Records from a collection
++++++++++

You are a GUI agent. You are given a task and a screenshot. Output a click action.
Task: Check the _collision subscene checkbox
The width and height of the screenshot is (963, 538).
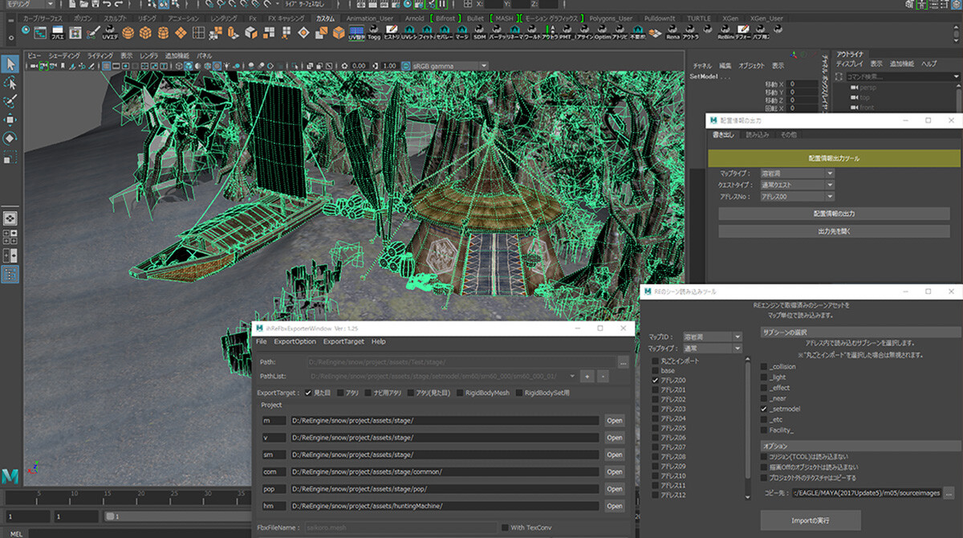click(x=764, y=365)
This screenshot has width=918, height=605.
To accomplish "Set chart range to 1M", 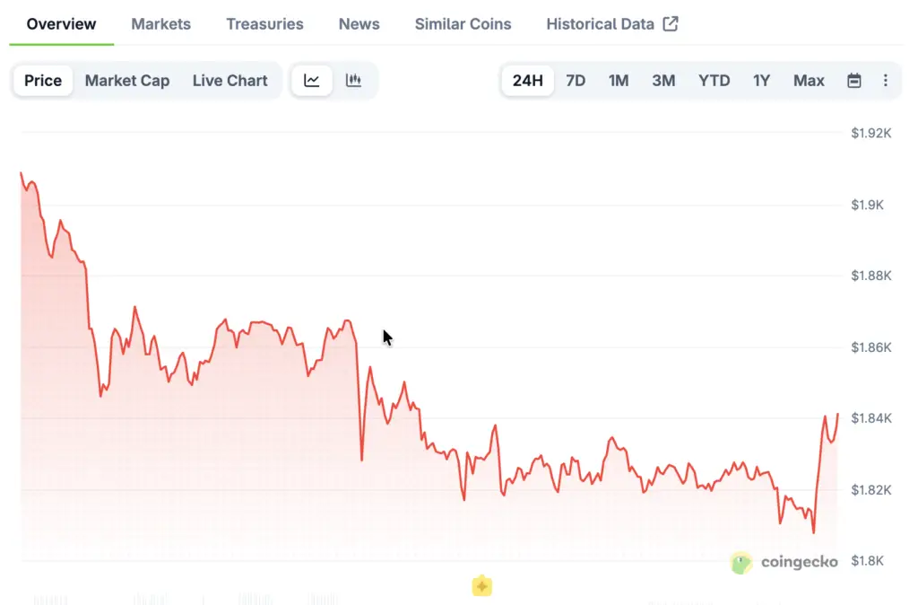I will 619,81.
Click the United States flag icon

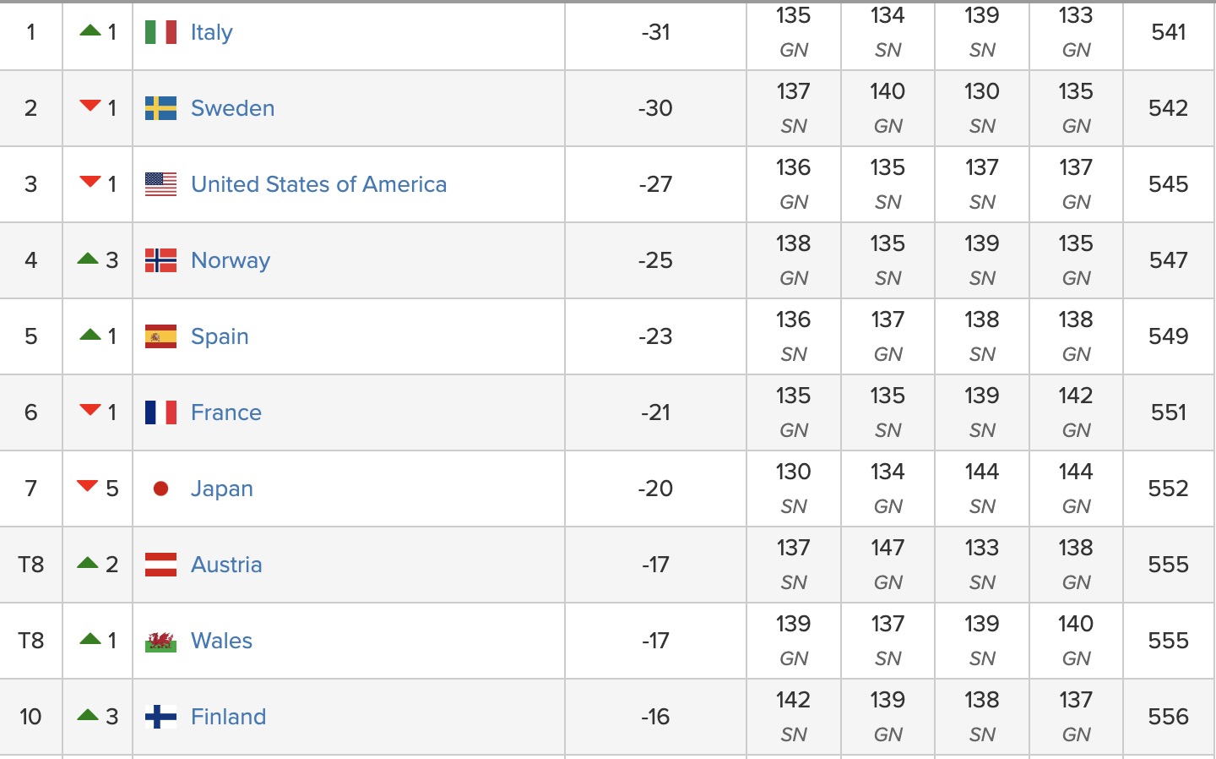pyautogui.click(x=160, y=184)
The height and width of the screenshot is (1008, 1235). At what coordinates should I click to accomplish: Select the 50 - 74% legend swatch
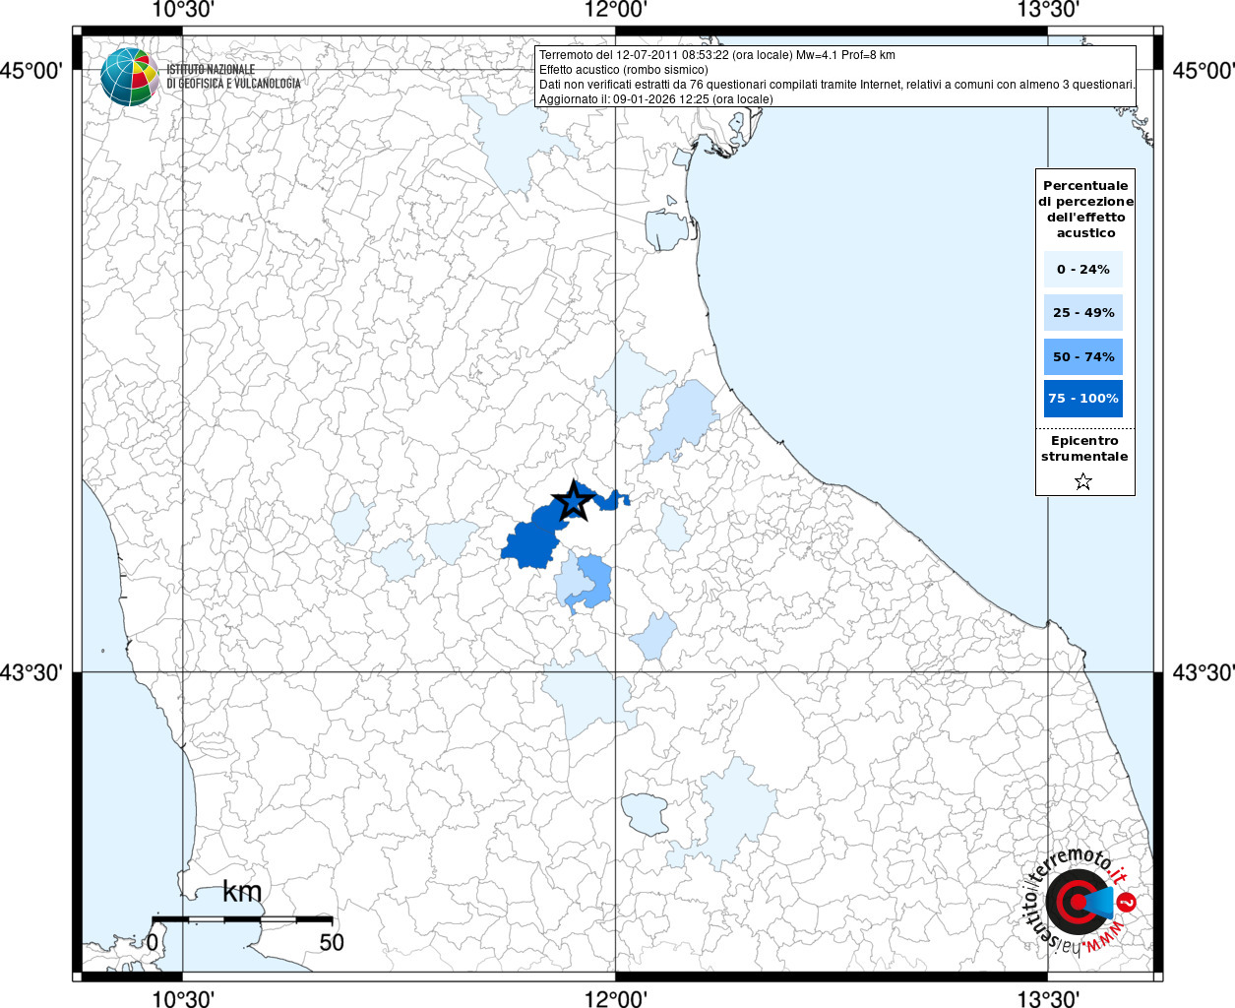pos(1082,356)
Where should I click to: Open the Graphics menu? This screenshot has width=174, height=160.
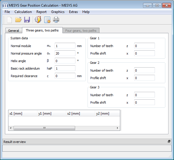tap(58, 12)
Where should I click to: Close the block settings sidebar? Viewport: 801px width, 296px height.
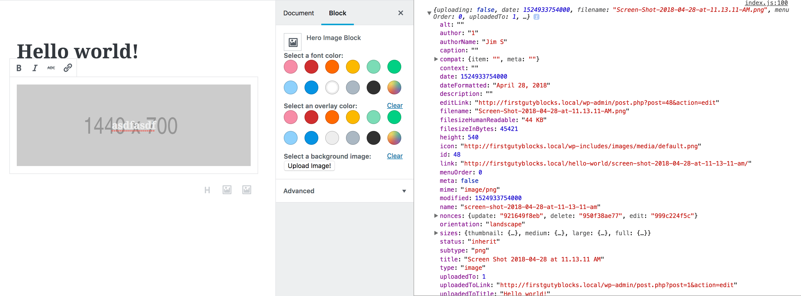coord(401,13)
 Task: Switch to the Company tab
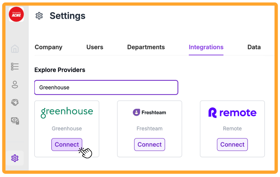[48, 47]
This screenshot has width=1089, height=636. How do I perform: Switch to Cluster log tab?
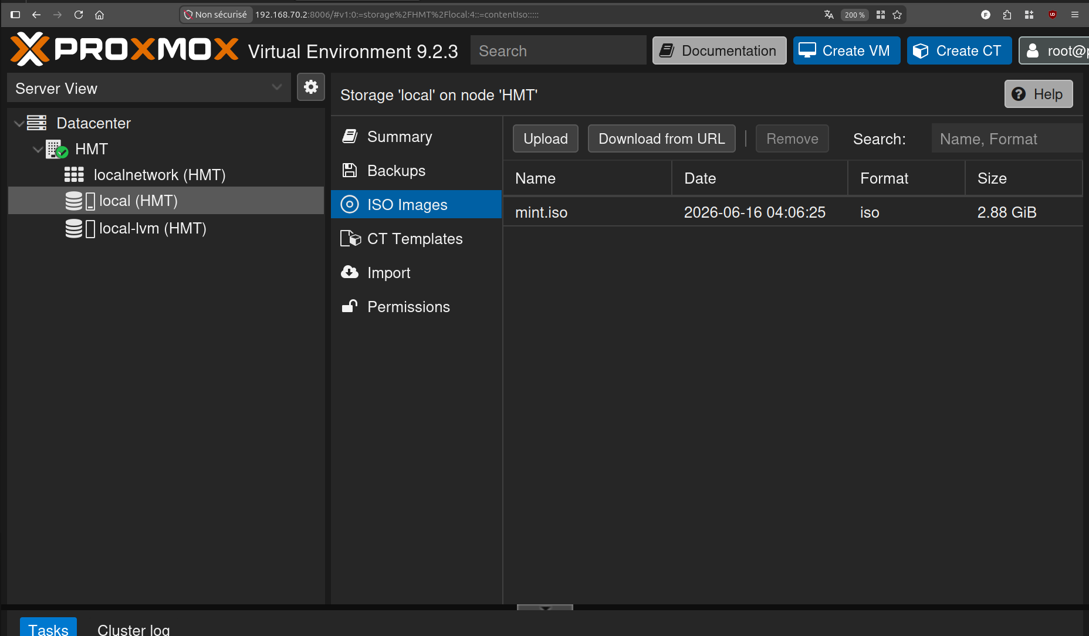click(133, 630)
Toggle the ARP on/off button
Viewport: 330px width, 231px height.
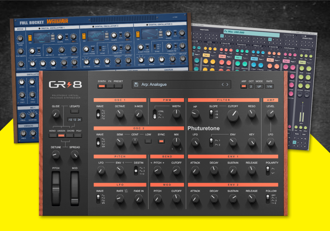(x=244, y=86)
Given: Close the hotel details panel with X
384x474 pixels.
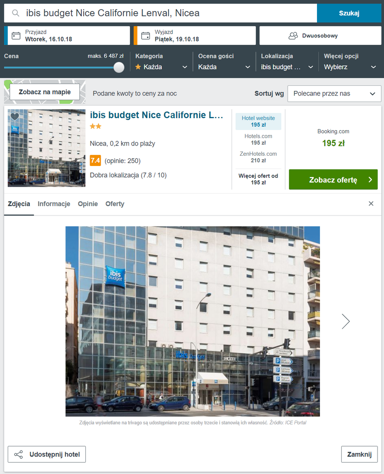Looking at the screenshot, I should tap(371, 204).
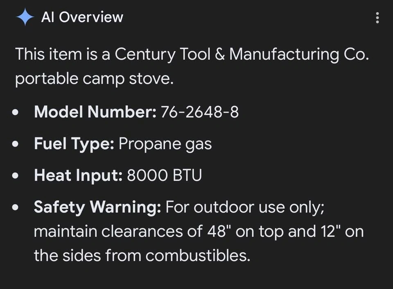393x289 pixels.
Task: Click the Heat Input label
Action: (x=78, y=176)
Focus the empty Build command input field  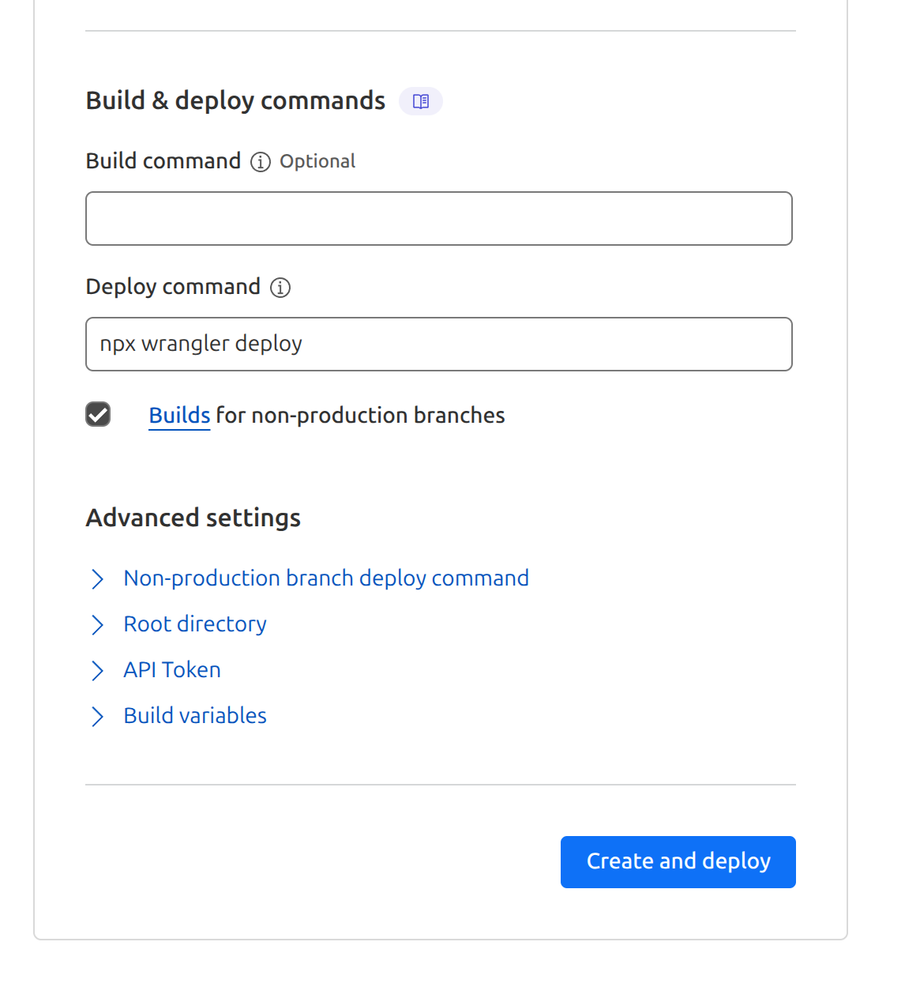[x=439, y=219]
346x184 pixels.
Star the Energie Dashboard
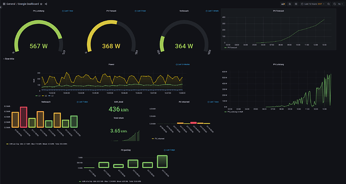(x=41, y=4)
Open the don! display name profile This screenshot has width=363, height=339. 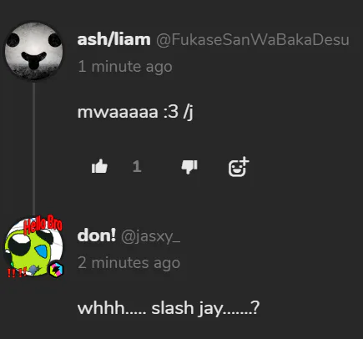tap(97, 235)
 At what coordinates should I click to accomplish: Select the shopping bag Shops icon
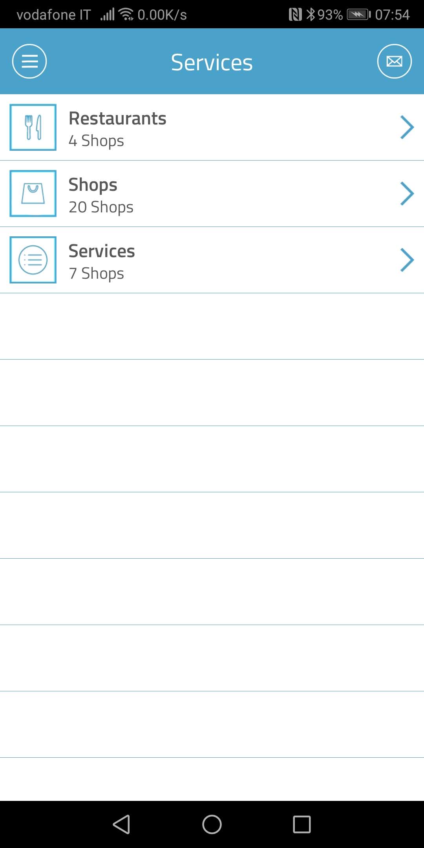(x=33, y=194)
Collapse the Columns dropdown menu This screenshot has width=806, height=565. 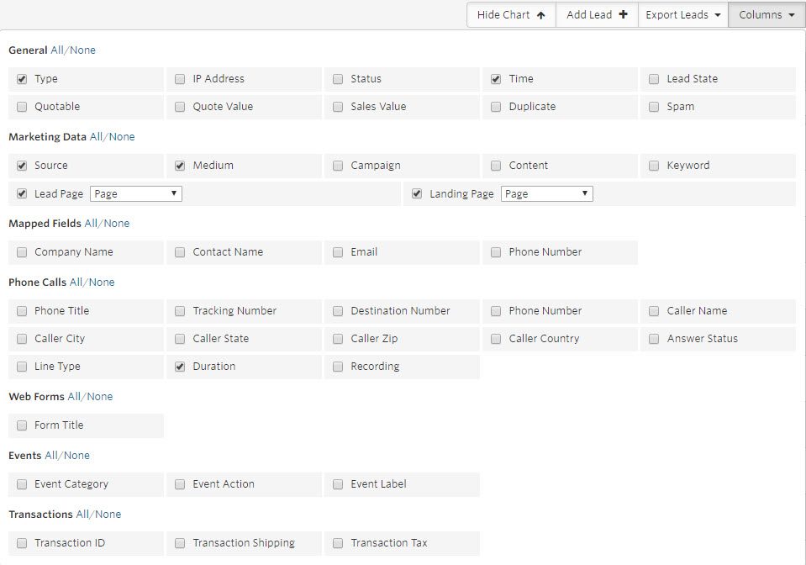pyautogui.click(x=766, y=15)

++++++++++

• Goal: Count how many lines of the items above contain the word "Where" with the same capitalization, and give only that number.

• Expected output: 2